La plataforma Días Sin Clases, presentada por la directora general del organismo, Nuria González Elizalde, permite además ponerle causa al problema. De los casos clasificados, 41.3 por ciento correspondió a cuestiones operativas, 39.5 por ciento a inseguridad o violencia y 19.2 por ciento a fenómenos naturales. Es decir, prácticamente cuatro de cada diez interrupciones documentadas estuvieron relacionadas con el contexto de inseguridad.
Ahí está quizá la lectura más importante. La crisis de seguridad en Sinaloa no solamente debe medirse en homicidios, enfrentamientos, detenidos o aseguramientos. También tiene consecuencias silenciosas. Una de ellas ocurre dentro de las escuelas.
Y existe otra cuestión que la propia organización reconoce: todavía no puede determinarse con precisión cuántos estudiantes fueron afectados ni cuánto aprendizaje se perdió.

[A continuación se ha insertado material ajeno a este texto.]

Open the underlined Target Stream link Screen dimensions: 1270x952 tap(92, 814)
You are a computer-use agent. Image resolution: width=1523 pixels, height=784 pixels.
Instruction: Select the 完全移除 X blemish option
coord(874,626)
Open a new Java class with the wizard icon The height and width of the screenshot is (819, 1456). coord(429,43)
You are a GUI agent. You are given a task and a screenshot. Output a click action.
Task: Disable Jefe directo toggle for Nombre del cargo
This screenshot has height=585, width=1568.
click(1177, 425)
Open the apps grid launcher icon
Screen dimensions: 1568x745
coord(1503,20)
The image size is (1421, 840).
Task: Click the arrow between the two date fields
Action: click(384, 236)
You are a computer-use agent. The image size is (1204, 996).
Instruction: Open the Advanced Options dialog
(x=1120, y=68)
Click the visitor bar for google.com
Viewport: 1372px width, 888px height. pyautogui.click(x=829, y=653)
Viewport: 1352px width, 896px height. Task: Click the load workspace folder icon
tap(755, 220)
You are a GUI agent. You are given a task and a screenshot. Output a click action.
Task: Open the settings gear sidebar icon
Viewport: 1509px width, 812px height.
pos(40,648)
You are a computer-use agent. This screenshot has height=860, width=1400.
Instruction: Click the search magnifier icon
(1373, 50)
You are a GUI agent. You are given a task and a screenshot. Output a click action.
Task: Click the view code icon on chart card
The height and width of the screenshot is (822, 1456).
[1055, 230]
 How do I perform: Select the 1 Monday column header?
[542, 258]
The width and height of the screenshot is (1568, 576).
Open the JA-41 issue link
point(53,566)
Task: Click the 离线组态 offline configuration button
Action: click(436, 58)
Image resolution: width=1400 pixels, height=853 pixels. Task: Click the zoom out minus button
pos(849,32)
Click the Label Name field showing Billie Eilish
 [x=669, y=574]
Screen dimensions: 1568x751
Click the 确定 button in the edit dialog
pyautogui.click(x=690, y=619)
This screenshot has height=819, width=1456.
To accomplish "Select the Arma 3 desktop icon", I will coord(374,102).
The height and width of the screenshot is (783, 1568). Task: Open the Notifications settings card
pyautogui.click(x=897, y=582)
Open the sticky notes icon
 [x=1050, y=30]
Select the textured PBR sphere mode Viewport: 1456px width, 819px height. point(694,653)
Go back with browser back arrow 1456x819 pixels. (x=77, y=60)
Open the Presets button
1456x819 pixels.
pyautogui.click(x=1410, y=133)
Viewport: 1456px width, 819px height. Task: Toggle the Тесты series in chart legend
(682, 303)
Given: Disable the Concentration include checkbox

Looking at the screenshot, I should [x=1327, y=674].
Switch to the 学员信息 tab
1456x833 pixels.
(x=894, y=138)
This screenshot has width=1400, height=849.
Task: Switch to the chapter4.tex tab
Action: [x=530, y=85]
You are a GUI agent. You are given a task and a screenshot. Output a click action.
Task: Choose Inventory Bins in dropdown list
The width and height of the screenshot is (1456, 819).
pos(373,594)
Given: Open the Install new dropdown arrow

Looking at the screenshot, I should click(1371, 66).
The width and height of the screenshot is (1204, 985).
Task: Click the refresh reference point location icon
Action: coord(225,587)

La plataforma pretende precisamente comenzar a generar evidencia para responder esas preguntas.
Para el nuevo gobierno de Graciela Domínguez Nava, que ha planteado incorporar la atención social y educativa dentro de su estrategia de seguridad, estos datos pueden convertirse en un punto de referencia.
Porque recuperar la normalidad en Sinaloa no será únicamente conseguir que disminuyan los hechos violentos.
También será lograr que una familia pueda enviar a sus hijos a la escuela sin preguntarse primero si ese día habrá condiciones para tener clases.